Dottor Delfini, mi meraviglio di Lei! Ma come è possibile giudicare una sciagura otto anni di governo che hanno regalato agli americani il matrimonio egualitario e la possibilità per tutti (lesbiche, gay, bisessuali e transgender) di avere figli con la gestazione per altri?

 
11/07/2016 - cinismo e pregiudizio (marco campagnano)

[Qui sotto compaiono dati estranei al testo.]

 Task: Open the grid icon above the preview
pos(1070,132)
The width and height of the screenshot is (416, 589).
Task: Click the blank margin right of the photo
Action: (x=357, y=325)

Che il potere sia solo bugia ed arricchimento è l'idea del nostro: un cinico. Per fortuna il mondo non è tutto come lo vede lui. Anzi. Che Obama non sia uno stinco di santo è notorio ed i dati che ci racconta il nostro sono interessanti ma sulla vicenda della Russia e del potenziamento della Nato ad est, vale la pena ricordare la Crimea e la guerra civile nell'est dell'Ucraina? I paesi dell'est europa non hanno forse ragione ad avere paura della Russia? Se qualcuno fosse capace di dialogo costruttivo, date le condizioni reali e gli interessi contrastanti...

 
11/07/2016 - obama (delfini paolo)

Il governo obama è stato una sciagura per gli Usa....e per il mondo intero !

 
11/07/2016 - Sono scandalizzato (Giuseppe Crippa)

Mi chiedo come si possa denigrare in modo così pesante ed irrispettoso un Premio Nobel per la Pace!